____ Data extracts

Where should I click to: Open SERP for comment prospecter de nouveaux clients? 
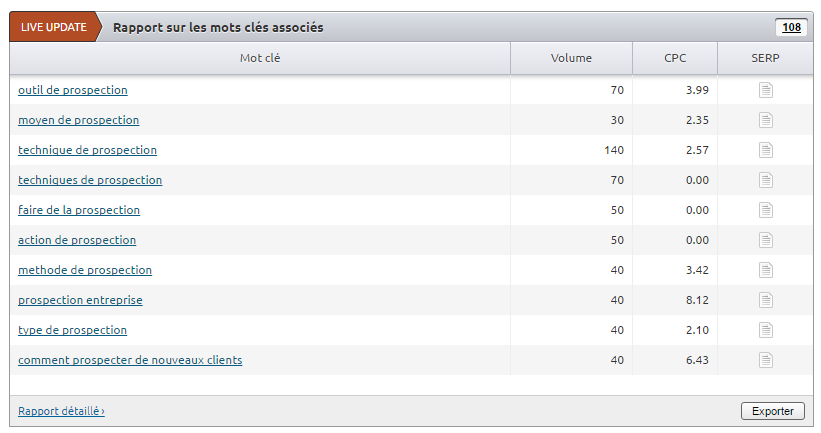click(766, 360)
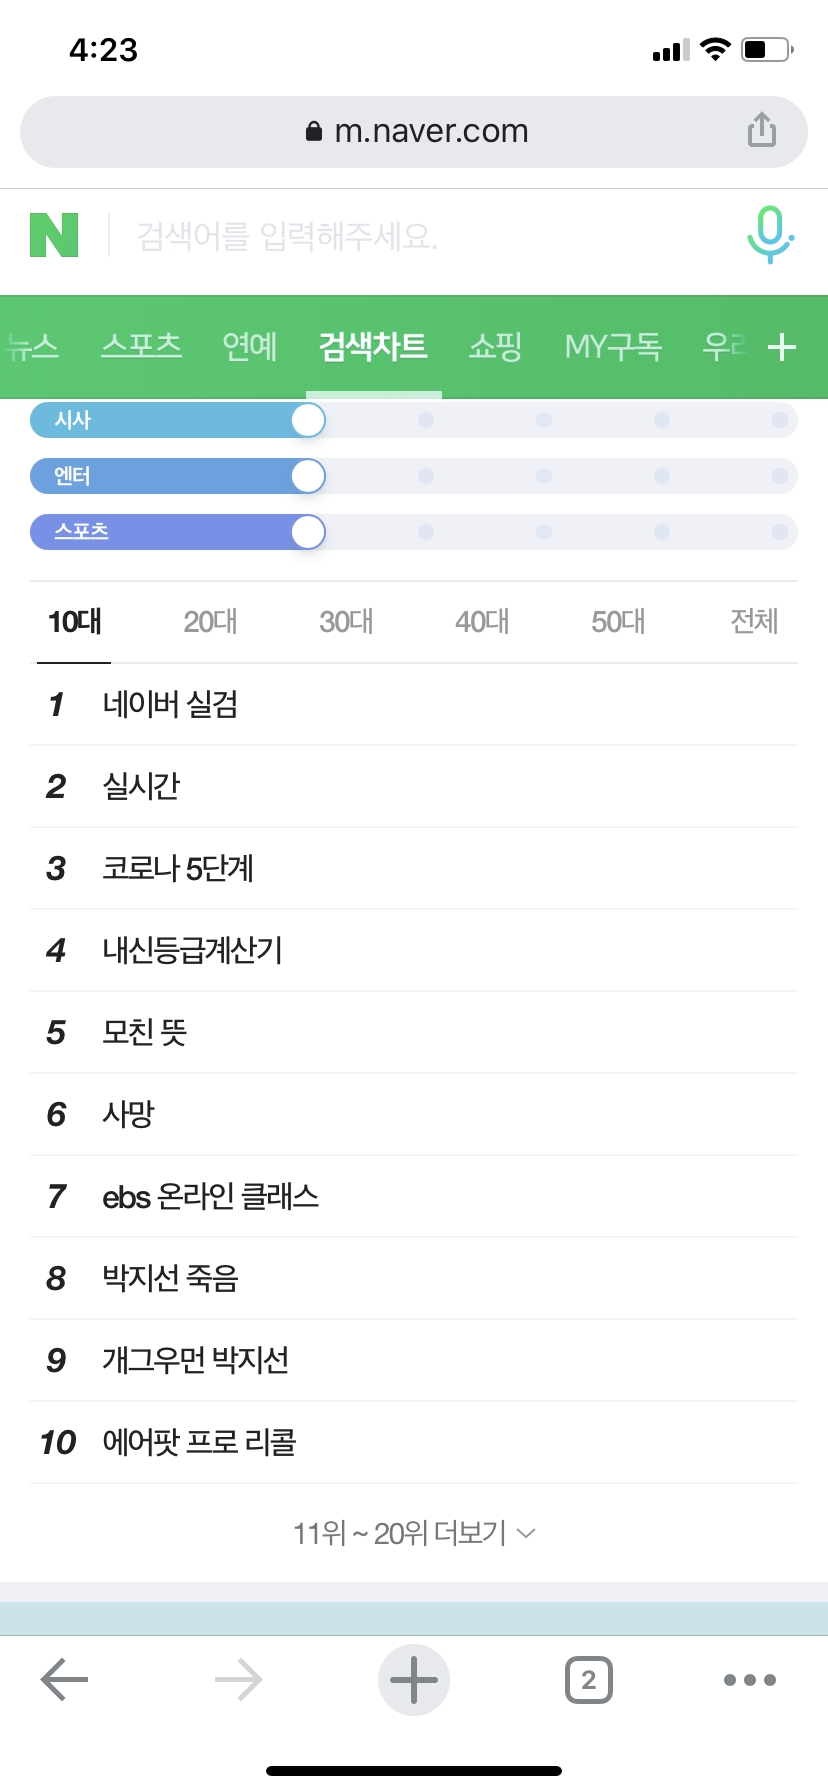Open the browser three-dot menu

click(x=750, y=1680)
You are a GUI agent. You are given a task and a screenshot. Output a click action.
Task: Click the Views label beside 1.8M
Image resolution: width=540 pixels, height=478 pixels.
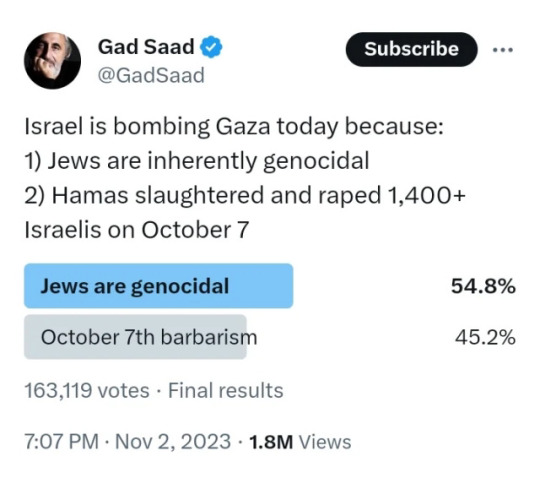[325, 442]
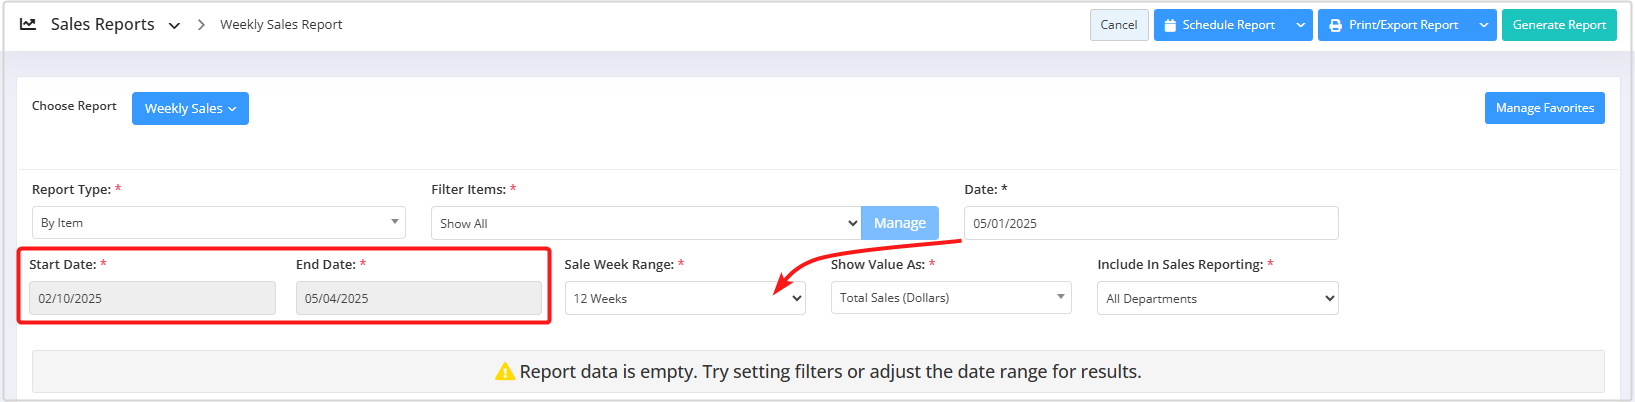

________

▶ **Directions**
You are asked to reproduce each line above exactly, but to exclude the pictures.

▶ **Response to the exercise**
Where should I click to: Open SERP for comment prospecter de nouveaux clients? 
click(766, 360)
Open the browser three-dot menu

click(x=750, y=1680)
You are a GUI agent. You are given a task and a screenshot. Output a click action.
Task: Click the Views label beside 1.8M
Image resolution: width=540 pixels, height=478 pixels.
[325, 442]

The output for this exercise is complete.